▶ Task directions
Extend the news article below on Mitt Romney's national healthcare principles, picking up after its final sentence.

▶ Text passage
# # #
GOP presidential candidate Mitt Romney on Friday released his principles for national healthcare reform but left out the linchpin of the plan he enacted as governor of Massachusetts: a requirement that individuals get coverage.
That shift could help him win over conservative Republican primary voters, experts said. But if he succeeds in becoming the GOP nominee, he may have to zigzag back to his Massachusetts roots to appeal to independents and Democrats.
Speaking to doctors in South Florida, Romney said he would encourage each state to seek its own solution to the problem of 45 million uninsured people in America.
The federal government would play a supporting role by offering tax breaks for individuals to purchase private insurance, granting governors more flexibility in using federal healthcare funds, overhauling the malpractice litigation system and making other changes.
“A one-size-fits-all national healthcare system is bound to fail,” Romney said. “It ignores the sharp difference between states, and it relies on Washington bureaucracy to manage.”
Some have accused Romney of running from his record in Massachusetts. On Friday, he took credit for the experiment there, a work in progress now under a Democratic administration. But he pointedly did not endorse a so-called individual mandate at the federal level.
As governor, Romney had insisted that such a requirement was the only way to guarantee coverage for all. Reform would not work if people had the option of remaining uninsured, he argued at the time. Government would help those who couldn’t afford to pay, he had said.
“He is facing a different constituency now, which is the Republican primary voter,” said former Medicare Administrator Mark McClellan, a leading GOP healthcare expert. “They are very concerned with anything that would be perceived as a major expansion in government healthcare.”
“It sounds to me like he is talking now about his own convictions, and they do seem to be more conservative,” said Grace-Marie Turner, head of the Galen Institute, which advocates market-based fixes to healthcare problems. “But you can’t help but look at the record of what he actually produced in Massachusetts.”
Although the Massachusetts plan -- enacted last year -- is closely identified with Romney on the national political stage, it came about through a painstaking process of consensus-building. Romney was a key player but not the sole author.
# # #
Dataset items
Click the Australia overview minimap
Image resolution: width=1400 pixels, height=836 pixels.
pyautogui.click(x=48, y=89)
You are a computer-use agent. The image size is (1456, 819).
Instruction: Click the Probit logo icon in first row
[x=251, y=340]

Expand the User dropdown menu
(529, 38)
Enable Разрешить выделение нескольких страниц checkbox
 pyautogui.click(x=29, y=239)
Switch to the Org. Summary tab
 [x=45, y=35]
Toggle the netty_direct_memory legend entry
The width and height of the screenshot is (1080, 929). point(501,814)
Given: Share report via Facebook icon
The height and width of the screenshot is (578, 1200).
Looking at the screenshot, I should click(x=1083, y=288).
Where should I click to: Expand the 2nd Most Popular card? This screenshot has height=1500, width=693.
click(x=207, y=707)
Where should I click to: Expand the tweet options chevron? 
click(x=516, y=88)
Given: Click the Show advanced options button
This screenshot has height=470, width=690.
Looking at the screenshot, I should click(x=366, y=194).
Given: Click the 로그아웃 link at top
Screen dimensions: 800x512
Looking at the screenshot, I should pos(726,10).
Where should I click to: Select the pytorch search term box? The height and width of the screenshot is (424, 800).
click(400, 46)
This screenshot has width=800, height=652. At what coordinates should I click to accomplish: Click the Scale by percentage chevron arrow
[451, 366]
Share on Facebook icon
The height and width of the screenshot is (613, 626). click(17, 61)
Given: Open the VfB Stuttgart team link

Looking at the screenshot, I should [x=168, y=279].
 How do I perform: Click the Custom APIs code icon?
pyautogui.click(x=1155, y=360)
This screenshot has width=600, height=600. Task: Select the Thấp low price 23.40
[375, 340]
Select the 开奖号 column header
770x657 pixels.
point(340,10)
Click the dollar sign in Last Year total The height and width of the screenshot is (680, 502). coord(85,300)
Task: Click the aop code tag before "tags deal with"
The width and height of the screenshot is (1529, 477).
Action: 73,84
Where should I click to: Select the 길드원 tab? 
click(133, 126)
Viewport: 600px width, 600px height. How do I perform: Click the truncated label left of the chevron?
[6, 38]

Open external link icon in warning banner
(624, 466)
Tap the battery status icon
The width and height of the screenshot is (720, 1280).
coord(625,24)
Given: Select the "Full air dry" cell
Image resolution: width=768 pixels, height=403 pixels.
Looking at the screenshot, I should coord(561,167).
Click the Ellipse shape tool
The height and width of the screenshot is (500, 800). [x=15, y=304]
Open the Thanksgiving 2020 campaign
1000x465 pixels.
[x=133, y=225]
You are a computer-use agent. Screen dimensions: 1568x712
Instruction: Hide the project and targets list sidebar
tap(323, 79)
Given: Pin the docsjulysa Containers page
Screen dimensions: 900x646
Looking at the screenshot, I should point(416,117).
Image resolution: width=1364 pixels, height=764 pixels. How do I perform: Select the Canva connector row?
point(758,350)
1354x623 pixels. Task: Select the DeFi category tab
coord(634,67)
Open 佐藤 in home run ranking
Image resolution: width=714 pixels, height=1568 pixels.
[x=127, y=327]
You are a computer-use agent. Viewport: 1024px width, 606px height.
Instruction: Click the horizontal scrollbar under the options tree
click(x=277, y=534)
# # #
▶ Exercise response
“This law was a genuine political amalgam,” said John McDonough, executive director of Health Care for All, a Massachusetts advocacy group that played a central role in the debate and sometimes clashed with Romney. “It is absolutely true that Mitt Romney contributed a lot to this law, and it is also true that there is a lot from other sectors and other sources.”
As governor, Romney embraced the idea of requiring individuals to obtain medical insurance as an alternative to requiring employers to do so. The latter approach contributed to the 1990s political defeat of a plan put forward by President Clinton and First Lady Hillary Rodham Clinton. (She is now seeking the Democratic presidential nomination.)
In fall 2005, the Democratic speaker of the Massachusetts House signaled that he would be open to the individual requirement. That paved the way for a deal, which included a small tax on employers that did not provide coverage.
Romney vetoed the employer charge but was overridden by the Legislature.
Romney’s latest plan is basically a compilation of standard Republican ideas. He supports tax-sheltered health savings accounts for routine medical expenses, coupled with lower-cost catastrophic insurance for major illnesses. And, like President Bush, he would let states use federal funds that now pay for hospital care for the uninsured to help citizens buy private insurance.
Most of these approaches have little support from Democrats, who control Congress. But some of the leading Democratic presidential candidates have warmed to the idea of an individual mandate: Former North Carolina Sen. John Edwards supports it, and Illinois Sen. Barack Obama would require parents to have coverage for their children.
“Obama and Edwards have both endorsed an individual mandate,” said health economist John Holahan of the nonpartisan Urban Institute, who formerly did work for a nonprofit that helped keep the Massachusetts dialogue moving. “You would think that [Romney] could bring the country together on something like this, given that it’s accepted by some of the Democratic candidates.”
The Galen Institute’s Turner, a critic of the Massachusetts plan, said Romney may yet do that.
“Romney is more tempered than other candidates [on healthcare], and he may be able to be a more sophisticated negotiator,” she said.
“In a general election, he’s going to have to go back more toward the center, I would think.”
This report includes information from the Associated Press.